-- Data for analysis --
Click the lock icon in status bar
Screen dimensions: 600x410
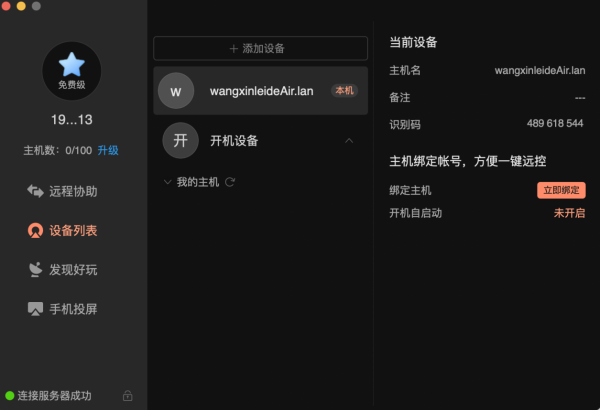tap(127, 395)
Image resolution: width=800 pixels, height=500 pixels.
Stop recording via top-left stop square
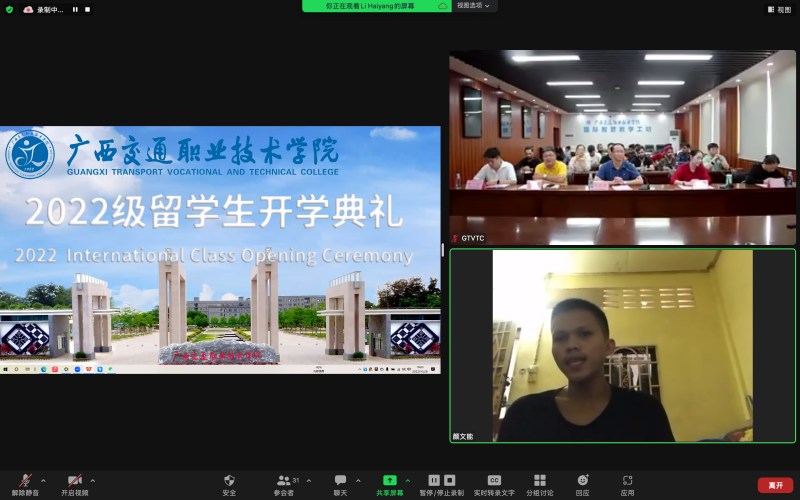[88, 9]
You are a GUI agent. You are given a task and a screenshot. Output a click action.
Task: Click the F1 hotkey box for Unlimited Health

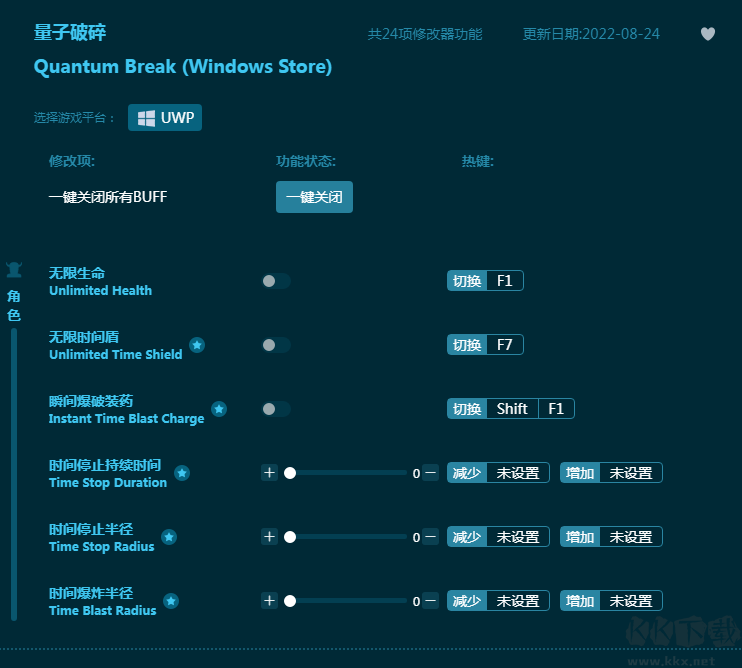click(x=505, y=281)
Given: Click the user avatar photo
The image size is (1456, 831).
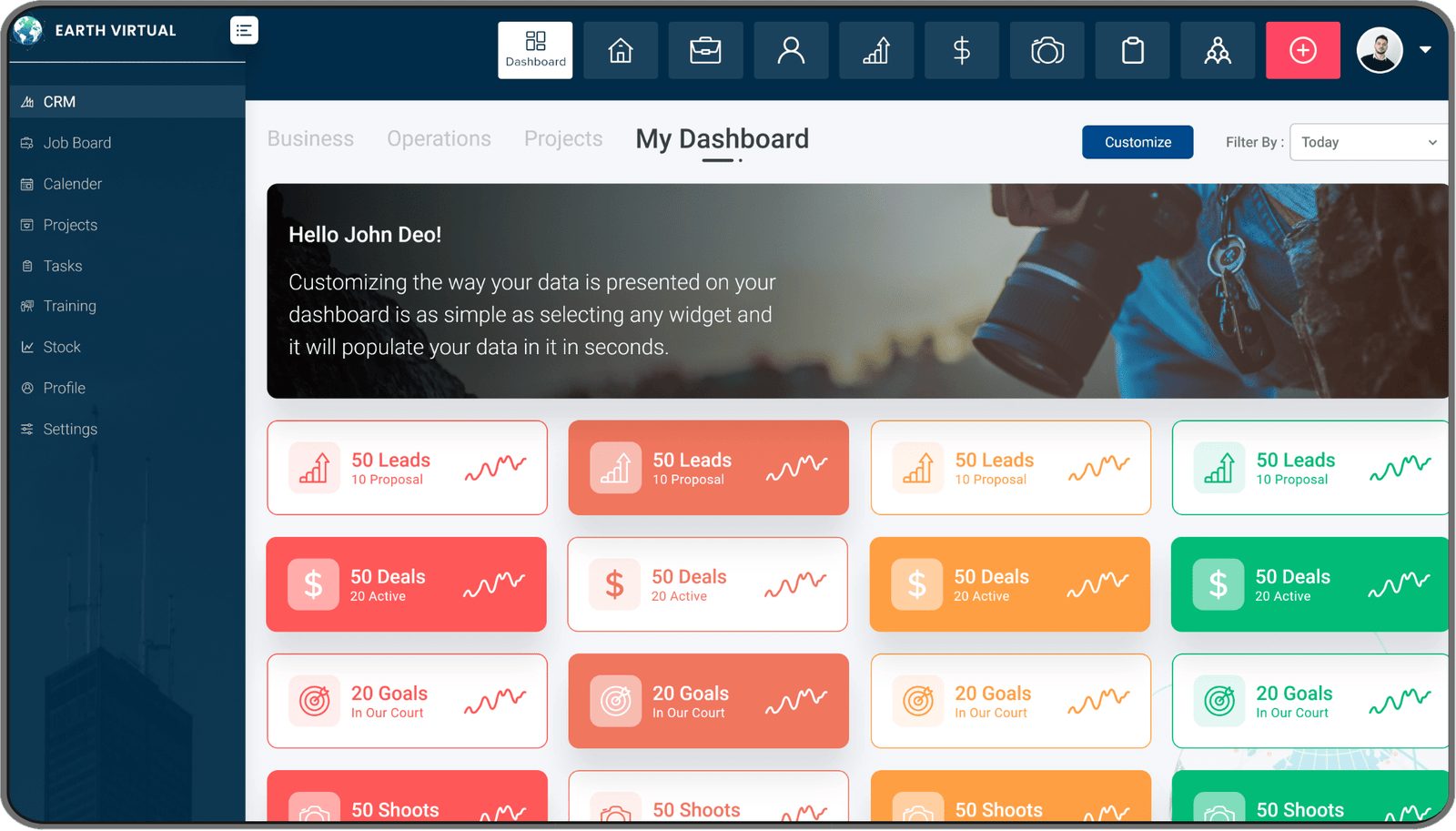Looking at the screenshot, I should point(1380,50).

-- What the task requires --
What you output must match the data exactly, apart from the pictures, which are left out.

-- Answer to the exercise --
Click the lock icon in status bar
Screen dimensions: 600x410
tap(127, 395)
Image resolution: width=800 pixels, height=500 pixels.
Stop recording via top-left stop square
[88, 9]
You are a GUI agent. You are given a task and a screenshot. Output a click action.
Task: Click the F1 hotkey box for Unlimited Health

click(x=505, y=281)
Given: Click the user avatar photo
The image size is (1456, 831).
Looking at the screenshot, I should point(1380,50).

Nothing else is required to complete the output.